In the presentation, I introduced two main areas that produced dopamine, which is responsible for physical movements and people’s cognitive abilities and behaviors, and the diseases that are related to the amount of dopamine are Parkinson’s disease and schizophrenic. Besides, I showed the definition of nanoparticles and their applications in medical, electric and environment areas as nanoparticles’ physical, chemical, and biological properties will get changed when they get transferred from bulk materials to nanoscale. Additionally, as we used protein-assisted method in the production of gold nanoparticles, so we determined the factors that might affect the efficient production, molecular ratio of gold chloride and amino acids and pH range. The methods applied in the experiments were also introduced in the presentation, such as electrodeposition, cutting the capillary contained with single carbon fiber into carbon fiber microelectrodes, and so on.

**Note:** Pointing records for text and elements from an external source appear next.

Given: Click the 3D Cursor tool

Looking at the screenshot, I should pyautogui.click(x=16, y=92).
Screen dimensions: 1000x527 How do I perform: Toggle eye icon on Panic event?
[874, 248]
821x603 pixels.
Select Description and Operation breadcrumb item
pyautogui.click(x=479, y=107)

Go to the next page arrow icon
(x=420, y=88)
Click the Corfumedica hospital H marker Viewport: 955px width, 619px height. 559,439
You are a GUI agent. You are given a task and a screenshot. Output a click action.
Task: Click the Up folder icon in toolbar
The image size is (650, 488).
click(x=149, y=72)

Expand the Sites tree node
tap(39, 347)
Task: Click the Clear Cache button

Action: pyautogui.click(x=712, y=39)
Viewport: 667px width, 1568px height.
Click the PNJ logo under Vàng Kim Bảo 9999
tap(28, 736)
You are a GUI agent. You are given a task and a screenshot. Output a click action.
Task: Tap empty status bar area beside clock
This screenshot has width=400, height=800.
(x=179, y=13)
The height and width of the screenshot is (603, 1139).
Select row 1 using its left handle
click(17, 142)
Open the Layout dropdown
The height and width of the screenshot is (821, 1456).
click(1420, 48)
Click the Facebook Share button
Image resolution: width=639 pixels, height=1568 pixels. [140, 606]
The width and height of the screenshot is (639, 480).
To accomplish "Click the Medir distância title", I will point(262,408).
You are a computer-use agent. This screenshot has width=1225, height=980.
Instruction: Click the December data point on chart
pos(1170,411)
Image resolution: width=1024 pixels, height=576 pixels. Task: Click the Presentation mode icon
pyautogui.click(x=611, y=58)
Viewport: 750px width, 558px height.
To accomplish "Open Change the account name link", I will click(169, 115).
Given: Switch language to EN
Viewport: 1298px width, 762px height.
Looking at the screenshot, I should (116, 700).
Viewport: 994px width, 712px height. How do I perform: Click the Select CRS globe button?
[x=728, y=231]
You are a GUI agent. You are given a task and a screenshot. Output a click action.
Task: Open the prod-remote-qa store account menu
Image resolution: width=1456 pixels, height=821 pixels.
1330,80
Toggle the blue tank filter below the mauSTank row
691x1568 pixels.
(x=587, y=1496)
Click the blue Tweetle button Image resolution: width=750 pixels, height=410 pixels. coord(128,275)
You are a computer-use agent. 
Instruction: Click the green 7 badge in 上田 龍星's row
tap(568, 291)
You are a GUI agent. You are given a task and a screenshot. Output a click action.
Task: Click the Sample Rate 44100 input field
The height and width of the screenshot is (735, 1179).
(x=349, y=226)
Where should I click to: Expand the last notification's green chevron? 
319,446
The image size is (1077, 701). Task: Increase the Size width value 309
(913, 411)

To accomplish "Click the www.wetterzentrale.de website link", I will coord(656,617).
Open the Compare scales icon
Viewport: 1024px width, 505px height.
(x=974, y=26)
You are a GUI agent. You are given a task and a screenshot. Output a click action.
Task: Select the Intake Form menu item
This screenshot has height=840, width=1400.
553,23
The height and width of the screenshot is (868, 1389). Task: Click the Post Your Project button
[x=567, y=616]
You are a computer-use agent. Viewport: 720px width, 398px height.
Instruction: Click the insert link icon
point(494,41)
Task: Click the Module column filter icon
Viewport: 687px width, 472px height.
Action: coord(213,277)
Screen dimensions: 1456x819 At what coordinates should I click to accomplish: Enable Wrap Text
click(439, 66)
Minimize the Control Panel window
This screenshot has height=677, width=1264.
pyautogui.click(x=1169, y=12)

The most import point in the presentation is the future direction. To make progress in my research project, my partner and I will make the silver nanoparticles for the future detection of dopamine as we assume that the reduction silver ions, positive one, need less time and less current than the reduction of gold ions, positive three. What’s more, as silver nanoparticles are toxic to human bodies, I will try to find nanoparticles composed of other metals that will not have effects on human’s health. In addition to this, as Parkinson’s disease is caused by the loss of dopamine and the degeneration of neurons, I also want to do the further experiments and find resources to check if it will be possible to achieve the production of neurons with neurons stem cells in the laboratory with the methods of cell culture. Besides, as nanoparticles can be used to transfer drugs to specific cells to achieve the treatment. Therefore, I also want to prove if it can be possible to have the nanoparticles transferred the produced neurons into the brain and achieve the accurate implantation of neurons to get this disease totally treated. In the fourth week, I will try find to more articles to learn about the process of transferring drugs to specific cells with nanoparticles and other thoughts and find data that can determine the implementability of the hypothesis to design the future experiment.